La Somalia fa gola ai terroristi. Ora c’è anche l’Isis

Lo Stato Islamico ha preso ufficialmente piede in Somalia con un video postato su diversi social network in cui viene mostrato l’addestramento dei miliziani jihadisti nel Paese sconvolto da anni dalla guerra tra le forze governative e le milizie islamiste di al-Shabab che hanno da tempo aderito ad al-Qaeda.

Esteri 05_05_2016
Combattenti dell'Isis in Somalia

Nel rispetto della sua tradizione mediatica lo Stato Islamico ha preso ufficialmente piede in Somalia con un video postato il 14 aprile su diversi social network in cui viene mostrato l’addestramento dei miliziani jihadisti nel Paese del Corno d’Africa sconvolto da anni dalla guerra tra le forze governative e le milizie islamiste di al-Shabab (la Gioventù) che hanno da tempo aderito ad al-Qaeda.

Il leader dello Stato Islamico in Somalia sembra essere Abdulkader Mumin, che l’anno scorso abbandonò al-Shabab per giurare fedeltà al Califfato e che nel video afferma di voler realizzare l’agenda dell’Isis nell’ex colonia italiana dell’Africa Orientale. Il campo di addestramento è presumibilmente nel Puntland, cioè nella regione indipendente del nord del Paese e nel video si vedono una dozzina di reclute addestrarsi e ribadire la loro fedeltà ad Abu Bakr al Baghdadi. Dopo lo show mediatico, il 25 aprile l’Isis ha rivendicato il suo primo attacco in Somalia, messo a segno a Mogadiscio con un ordigno improvvisato contro un convoglio delle forze della missione di pace africana (Amisom) che forniscono appoggio allo scalcinato esercito somalo e sostengono la gran parte del peso delle operazioni militari in Somalia.

COMPITO: Continua il brano sull'arrivo dell'Isis in Somalia, riprendendo subito dopo la sua ultima frase.

DATI GREZZI:
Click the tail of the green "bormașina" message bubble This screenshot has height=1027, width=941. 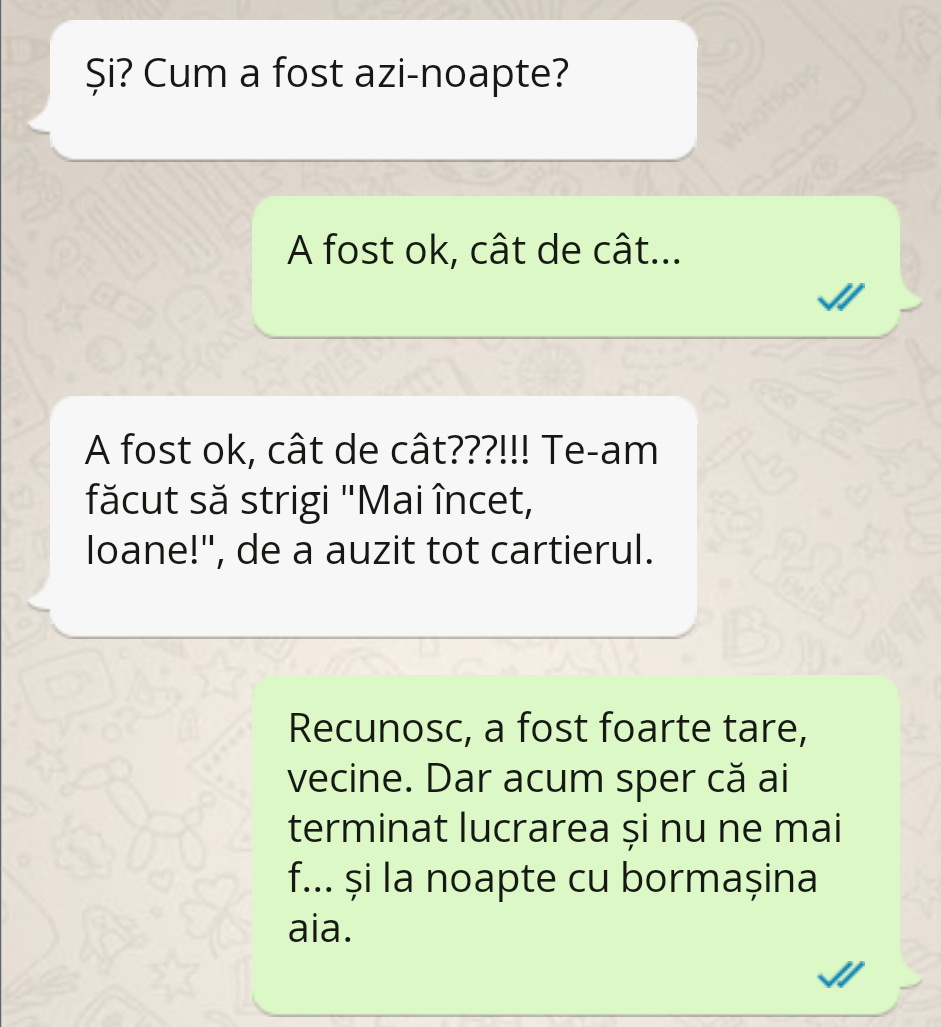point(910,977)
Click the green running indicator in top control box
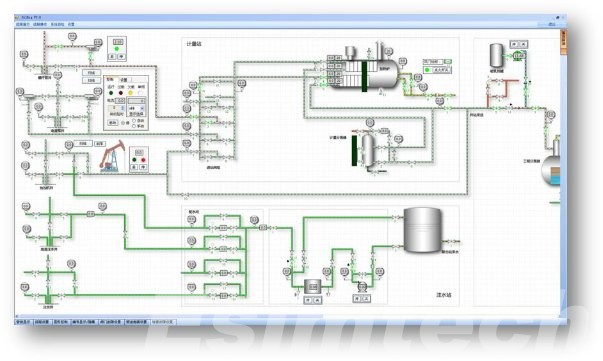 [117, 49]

---

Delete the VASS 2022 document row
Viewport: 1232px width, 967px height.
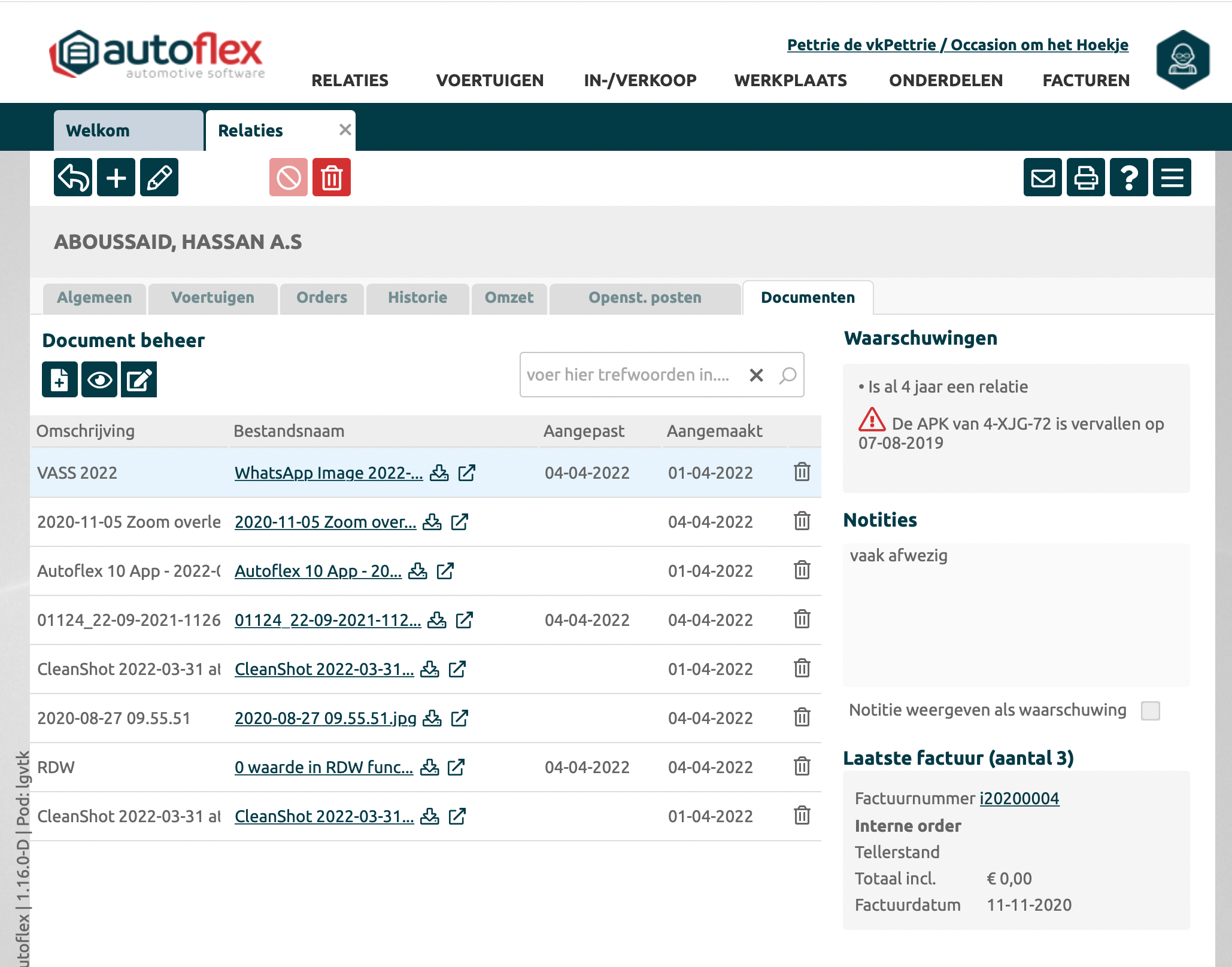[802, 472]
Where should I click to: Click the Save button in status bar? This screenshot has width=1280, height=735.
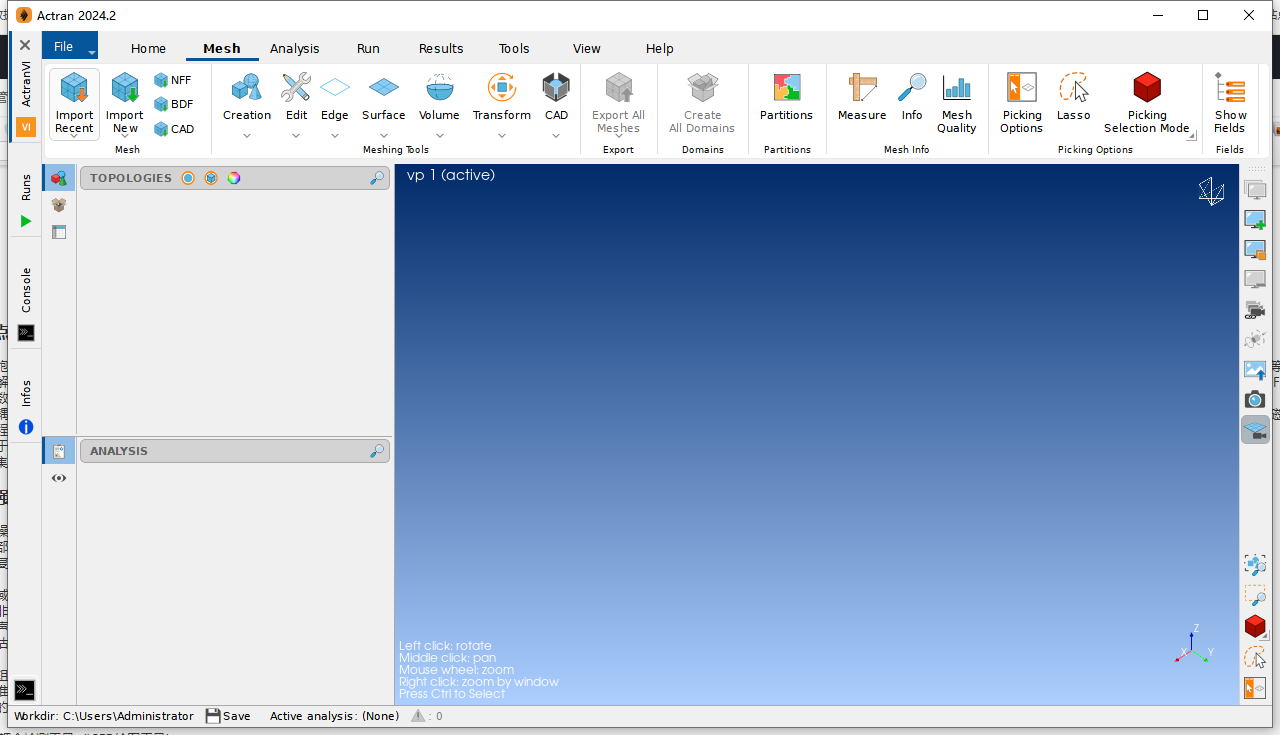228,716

RISULTATO FINALE:
Il comando di Amisom aveva smentito la rivendicazione, sostenendo che responsabili dell’attacco erano gli Shabab il cui movimento nei mesi scorsi si era lacerato sulla fedeltà all’Isis tra quanti sarebbero pronti ad adottare l’agenda jihadista globale del Califfato e quanti vogliono invece limitare la propria azione alla regione somala. In attesa di valutare quale peso potrà avere lo Stato Islamico in Somalia e se costituirà un problema più per i governativi o per gli Shabab, questi ultimi hanno registrato un incremento delle operazioni militari (dopo una stagione di continue sconfitte) con la conquista della cittadina di Runirgood, nella regione del Medio Scebeli, dove i jihadisti hanno ucciso 22 soldati governativi.

Un quella stessa regione martedì un raid delle forze governative nell’area di Janale ha ucciso una dozzina di miliziani che secondo l'agenzia Mena, che cita fonti dell'esercito somalo , appartenevano allo Stato Islamico. Lo stesso giorno un attacco degli Shabab ha visto esplodere almeno 5 bombe di mortaio contro il quartier generale di Amisom, nella base di Halane, nei pressi dell’aeroporto di Mogadiscio, a conferma che i miliziani sono ancor ben presenti nei dintorni e all’interno della capitale.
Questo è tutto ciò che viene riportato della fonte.